In this paper, the mixing and dilution characteristics of vertical buoyant jets discharged from multiport diffusers are studied numerically. The performances of four different turbulence closures are investigated, including the standard k-epsilon, renormalization group (RNG) k-epsilon, standard k-omega, and k-omega shear stress transport (SST) models, and the simulated results are compared to available experimental measurements. The comparisons demonstrate that a fully three-dimensional (3D) numerical model can be a reliable tool for the study of multiple vertical buoyant jets. Different fit measurement methods are employed to evaluate the turbulence models, and the results show that the predictions by the RNG k-epsilon model are the most accurate.

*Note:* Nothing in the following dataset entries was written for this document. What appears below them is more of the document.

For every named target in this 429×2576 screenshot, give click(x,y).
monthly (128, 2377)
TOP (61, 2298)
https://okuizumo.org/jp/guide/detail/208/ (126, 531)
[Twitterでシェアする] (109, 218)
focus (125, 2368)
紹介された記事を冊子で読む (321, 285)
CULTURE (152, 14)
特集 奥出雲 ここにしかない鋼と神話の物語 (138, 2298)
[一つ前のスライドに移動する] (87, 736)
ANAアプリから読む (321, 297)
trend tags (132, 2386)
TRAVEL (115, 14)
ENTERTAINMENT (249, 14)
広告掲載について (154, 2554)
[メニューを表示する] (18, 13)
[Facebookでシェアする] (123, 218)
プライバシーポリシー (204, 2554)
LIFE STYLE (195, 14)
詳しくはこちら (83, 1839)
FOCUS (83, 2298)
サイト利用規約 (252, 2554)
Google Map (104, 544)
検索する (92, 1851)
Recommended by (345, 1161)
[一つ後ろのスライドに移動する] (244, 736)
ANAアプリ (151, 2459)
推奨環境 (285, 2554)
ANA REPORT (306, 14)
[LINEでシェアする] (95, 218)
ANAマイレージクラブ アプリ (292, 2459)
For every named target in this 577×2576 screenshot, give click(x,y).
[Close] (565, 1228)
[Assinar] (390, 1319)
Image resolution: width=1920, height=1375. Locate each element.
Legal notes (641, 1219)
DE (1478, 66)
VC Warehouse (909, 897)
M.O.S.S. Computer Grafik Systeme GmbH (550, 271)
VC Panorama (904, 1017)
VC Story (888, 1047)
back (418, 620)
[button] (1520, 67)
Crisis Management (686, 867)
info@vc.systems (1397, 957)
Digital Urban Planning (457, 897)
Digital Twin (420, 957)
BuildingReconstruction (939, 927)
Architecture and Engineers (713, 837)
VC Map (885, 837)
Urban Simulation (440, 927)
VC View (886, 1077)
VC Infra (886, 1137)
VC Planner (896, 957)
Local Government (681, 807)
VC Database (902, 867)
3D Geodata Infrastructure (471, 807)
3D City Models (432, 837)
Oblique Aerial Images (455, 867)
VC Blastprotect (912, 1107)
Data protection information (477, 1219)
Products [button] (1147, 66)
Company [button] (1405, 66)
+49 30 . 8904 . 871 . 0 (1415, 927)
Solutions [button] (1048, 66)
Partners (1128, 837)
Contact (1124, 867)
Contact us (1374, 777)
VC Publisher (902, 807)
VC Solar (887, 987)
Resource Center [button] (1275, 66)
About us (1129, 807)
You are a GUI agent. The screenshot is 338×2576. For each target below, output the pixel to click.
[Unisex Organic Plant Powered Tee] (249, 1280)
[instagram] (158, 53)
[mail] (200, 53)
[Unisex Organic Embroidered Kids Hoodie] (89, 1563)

The validated model is utilized to carry out additional computations with different port spacings and densimetric Froude numbers (Fr), and the simulated centerline and transverse concentrations at various cross sections are extracted and analyzed. The study reveals how varying port spacing and Fr affect multiple vertical buoyant jets. A new empirical formula that considers the port-spacing effect is proposed to describe the concentration decay along the jet centerline. The study also provides clues about merging points, well-mixed locations, and jet spread under the influences of port spacing.